Some forts are admired for the views they offer. Sinhagad is revered for the stories it remembers. Rising above Pune in a sweep of basalt cliffs and monsoon mist, the Lion’s Fort carries a legend so improbable,
so audacious, that it has become inseparable from Maratha identity. This is where friendship trumped fear, where bravery rewrote topography, and where a single night raid forged a tale that Indians still retell centuries later.At the centre of the legend stands Tanaji Malusare, Chhatrapati Shivaji Maharaj’s most trusted warrior and childhood friend. And beside him stands an unlikely companion—Yeshwant, the monitor lizard whose climb up Kondhana’s sheer walls became the stuff of folklore.Today, as trekkers ascend the winding trail to Sinhagad and pause before Tanaji’s memorial at the summit, it is this combination of loyalty, ingenuity and daring that continues to echo across the fort’s ramparts.

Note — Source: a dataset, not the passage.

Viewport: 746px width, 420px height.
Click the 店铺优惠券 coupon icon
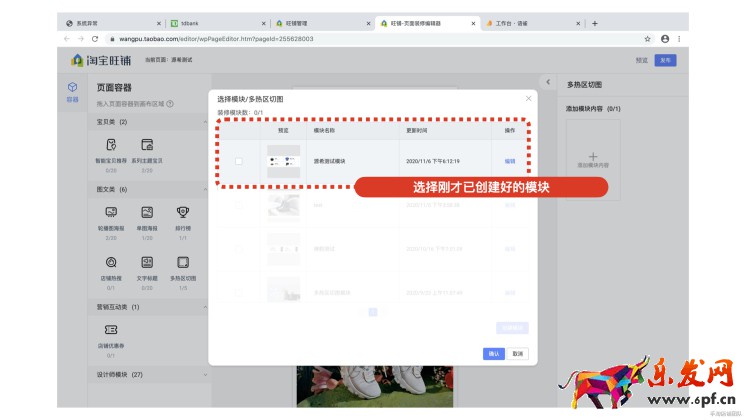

A Fort, A King and A Warrior Who Didn’t Wait for His Own Wedding
By the late 17th century, Kondhana—later renamed Sinhagad—was held by a Mughal garrison under the fierce Rajput commander Udaybhan Singh Rathore. When Shivaji Maharaj decided the fort must be reclaimed, he sent for Tanaji, who was preparing for his son’s wedding. Much of the story’s fascination lies in Yeshwant, the ghorpad (lizard), often misunderstood in retellings as an iguana. But as archaeologist Elora Tribedy clarifies in her study Small Lives Mattered, the creature in myth and art is unmistakably a Bengal monitor. In a feature by
Down To Earth, Rajat Ghai uncovers more information by quoting historians and biologists, who have long debated whether a monitor lizard could bear the weight of a man. Ghai also quotes
Rahul Alvarez, wildlife photographer, who gives a scientific explanation. "Wedged into a burrow an adult monitor is almost impossible to dislodge since the lizard inflates its body by filling its lungs with air and locks its claws on to the inside of the burrow with a vice like grip. So the legends of monitor lizards with ropes tied to their waists being used to scale high walls might very well be true since wedged in securely in this manner an adult monitor could easily hold on to the weight of a climbing human for a fair bit of time,” he notes.Whether Tanaji used a Bengal lizard or not, any trip to Sinhagad will make you believe this legend, recounted by guides and locals with reverence.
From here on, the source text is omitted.